Magnocellular neurosecretory cells located in the supraoptic nucleus and the paraventricular nucleus.
They secrete two hormones into the capillary bed in the posterior pituitary:
Oxytocin - love, social bonding
Vasopressin - water retention, less urine production
How does the hypothalamus control the anterior pituitary?
Parvocellular neurosecretory cells located in the paraventricular nucleus
They secrete releasing hormones into the hypothalamic-pituitary portal circulation
Receptors for hypothalamic hormones cause anterior pituitary cells to release or stop releasing their hormones into blood
What is released during stress response? What does this element do?
Release of cortisol
Cortisol:
- releases glucose into your bloodstream
- increases blood pressure for increased physical activity
- stimulates brain for more intense awareness
- immune system activity is reduced to save energy for physical activity
What is the HPA axis?
1) stress
2) Parvocellular neurosecretory neurons release corticotropin-releasing hormones (CRH)
3) Anterior pituitary releases ACTH (adrenocorticotropic hormone)
4) ACTH acts on adrenal cortex which releases cortisol
5) cortisol inhibits CRH release
What is the difference btw sympathetic and parasympathetic?

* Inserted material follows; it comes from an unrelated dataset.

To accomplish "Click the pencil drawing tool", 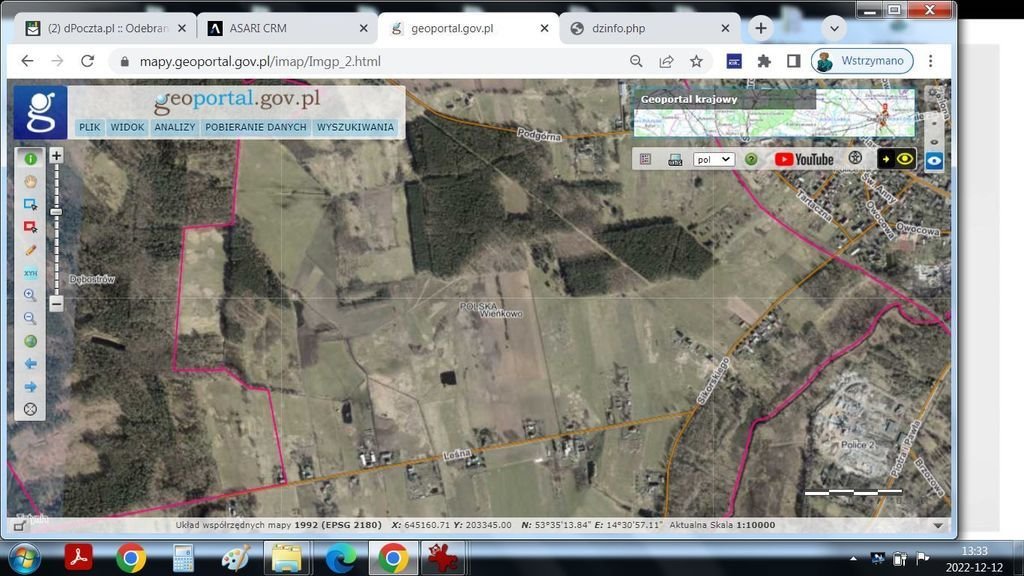I will [30, 250].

Sympathetic: fight or flight
Parasympathetic: rest and digest
What does the ANS innervate?
Smooth muscle, cardiac muscle, gland cells
Explain what anabolism and catabolism are
Anabolism: when the blood is filled with nutrients
Catabolism: during fasting; between meals
How is energy stored?
2 forms: glycogen in liver and skeletal muscle
Triglycerides in adipose tissue (fat)
How does the adipose tissue communicate with brain?

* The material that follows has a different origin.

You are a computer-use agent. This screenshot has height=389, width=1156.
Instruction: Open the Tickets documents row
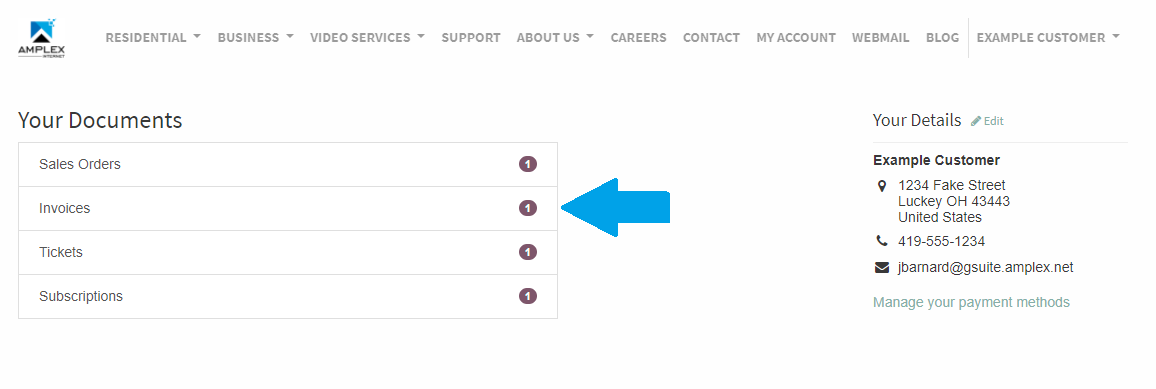pos(288,253)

Ob gene codes for a protein called leptin which is released by adipocytes (fat cells)
Leptin is a hormone that communicates with the brain about fat reserves:
- elevated leptin levels in blood activates hypothalamus and decreases feeding behavior
- decreased leptin levels in blood activates hypothalamus and increased feeding behavior
What do Ob-/Ob- mice lack? Conséquence?
Both copies of the gene and the mice are obese: brain thinks fat reserves are low
How does leptin interact with hypothalamus? What does the*** control?
Leptin activates leptin receptors on neurons in Arcuate nucleus of hypothalamus
The arcuate nucleus controls paraventricular nucleus (ANS, endocrine system) and the lateral hypothalamic area (activates homeostatic motivated behavior = feeding)
What are the effects of elevated leptin levels in hypothalamus?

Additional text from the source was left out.